FIG. 6 is a conceptual diagram showing an example of a method of dividing a target picture into macroblocks in the moving picture coding method according to the embodiment of the present invention. .

FIG. 7 is a flowchart showing each step of the moving picture coding method according to the embodiment of the present invention.

FIG. 8 is a functional block diagram showing a configuration example of a decoder used in the moving picture coding method according to the embodiment of the present invention.

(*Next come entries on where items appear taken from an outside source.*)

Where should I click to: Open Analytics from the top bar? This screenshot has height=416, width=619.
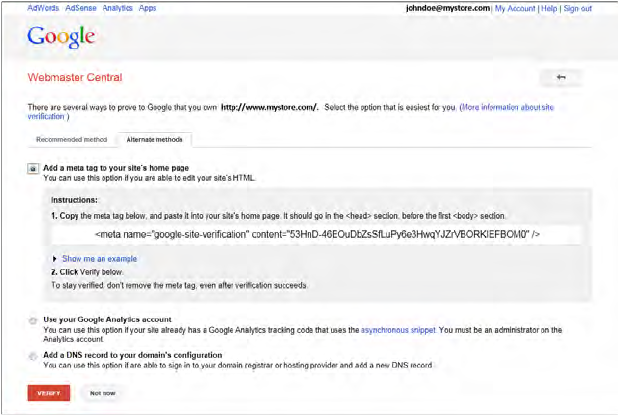pyautogui.click(x=118, y=8)
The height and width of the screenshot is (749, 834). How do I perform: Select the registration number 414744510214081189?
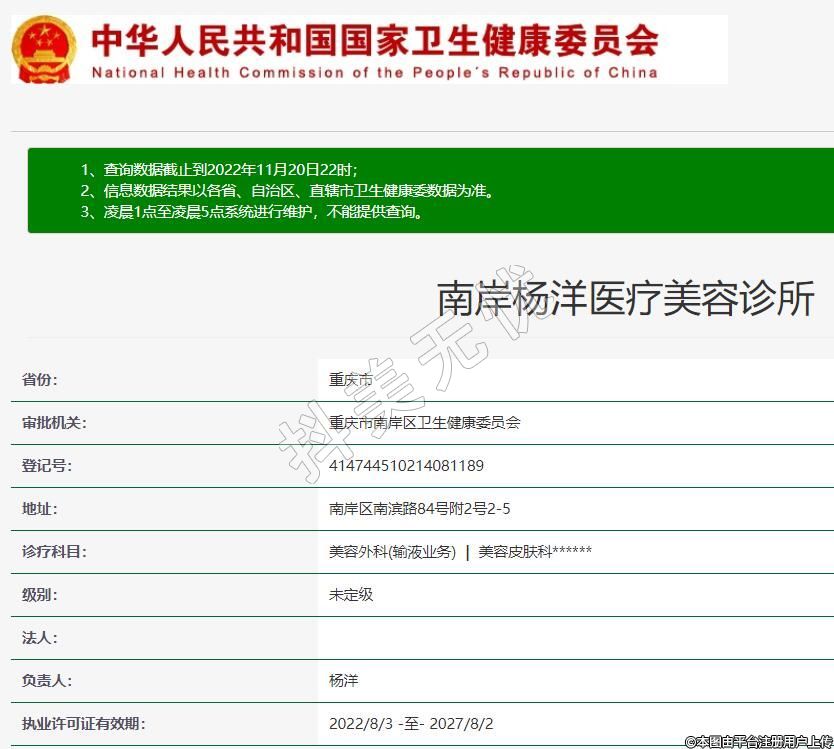tap(406, 466)
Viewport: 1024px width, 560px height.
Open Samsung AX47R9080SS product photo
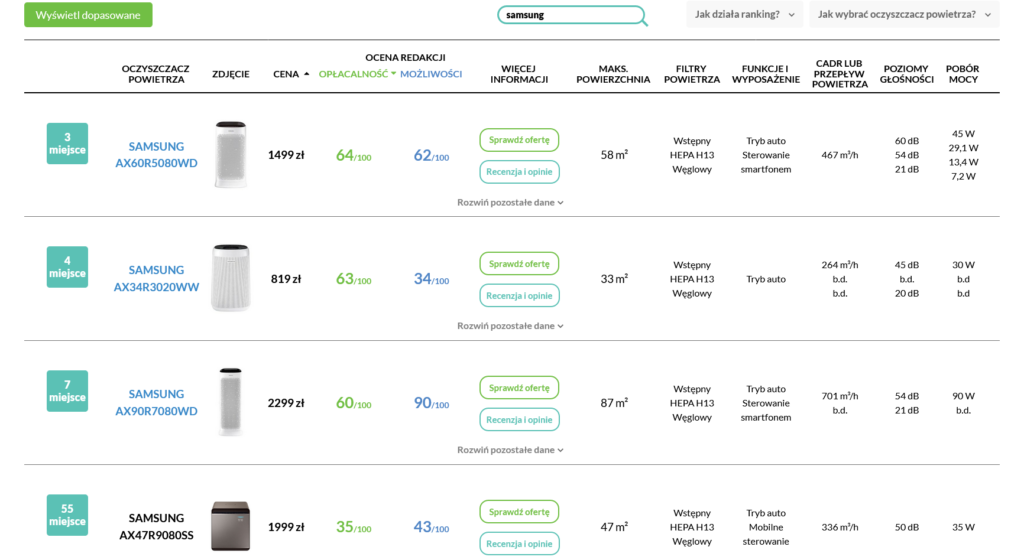point(230,526)
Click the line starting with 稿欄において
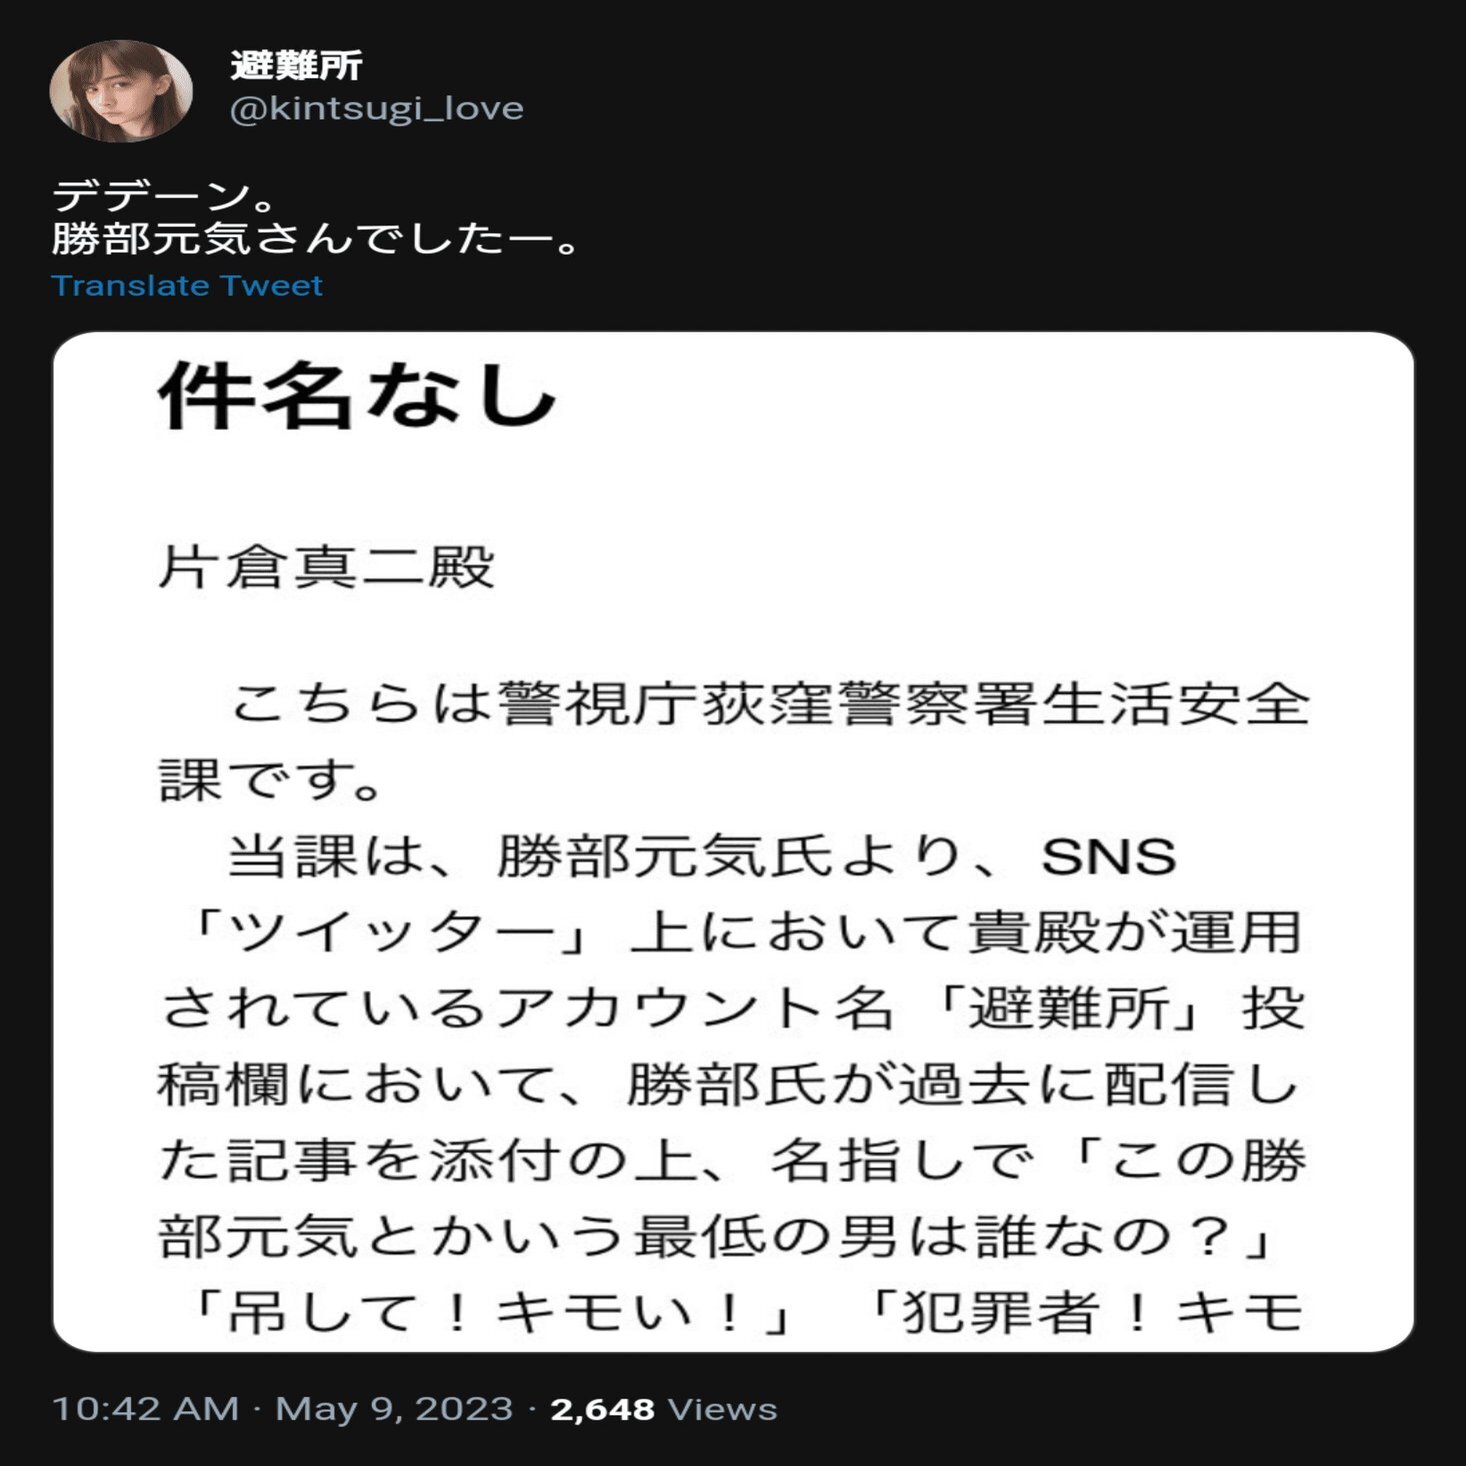 tap(730, 1085)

FIG. 9 is a conceptual diagram showing a conventional moving image encoding method.

[Explanation of symbols]

1 encoder 2 decoder 11,47 Picture rearranging unit 12 Motion estimation section 13 Subtraction unit 14 DCT section 15 Quantizer 16 Variable length coding unit 17,44 Dequantizer 18,45 IDCT section 19,46 adder 20,49 Motion prediction unit 21,48 picture storage 22 Multiplexer 23,41 buffer 42 Separation part 43 Variable Length Decoding Unit

   ─────────────────────────────────────────────────── ─── Continued front page    (72) Inventor Ryuji Tokunaga             4-201-508 Azuma, Tsukuba, Ibaraki (72) Inventor Miyuki Kawamura             1-5-1-5 Kamifenjaku, Mitaka City, Tokyo               Sedge Ltd. F-term (reference) 5C059 MA00 MA04 MA05 MA14 MA23                       MC11 MC38 ME01 NN21 PP05                       PP06 PP07 PP16 UA02 UA05                       UA33 UA38                 5J064 AA02 AA03 AA05 BA09 BA16                       BB01 BB03 BC01 BC08 BC14

Claims (4)

[Claims] 1. A moving picture coding using an I picture for intra coding, a B picture for interframe forward predictive coding and an interframe backward predictive coding, and a P picture for interframe forward predictive coding. When encoding an I picture, a B picture, and a P picture, which is a device, in addition to the interframe forward predictive coding, the interframe backward predictive coding, and the intra coding, the coding in the same frame is performed. An encoding device characterized by using the completed macroblock as a reference image for predictive encoding. 2. A moving picture coding using an I picture for intra coding, a B picture for interframe forward predictive coding and an interframe backward predictive coding, and a P picture for interframe forward predictive coding. In the process of encoding I-picture, B-picture and P-picture, in addition to the process of inter-frame forward predictive coding, inter-frame backward predictive coding and intra-coding,
The encoded macroblock in the same frame is
An encoding method comprising the step of using as a reference image for predictive encoding. 3. An I picture for performing intra coding, a B picture for performing interframe forward predictive coding and interframe backward predictive coding, and a P picture for performing interframe forward predictive coding are used. 1 is a moving picture coding program for operating the coding apparatus according to 1. In addition to the encoding process,
The encoded macroblock in the same frame is
An encoding program for causing a computer to execute an encoding process including a process used as a reference image for predictive encoding. 4. An I picture for performing intra coding, a B picture for performing interframe forward predictive coding and interframe backward predictive coding, and a P picture for performing interframe forward predictive coding are used. 1 is a recording medium in which a moving picture coding program for operating the coding apparatus described in 1 is recorded. In a process of coding an I picture, a B picture, and a P picture, interframe forward predictive coding and interframe reverse coding are performed. In addition to directional predictive coding and intra coding,
The encoded macroblock in the same frame is
A computer-readable recording medium in which a moving picture coding program for causing a computer to execute a coding process including a process used as a reference image for predictive coding is recorded.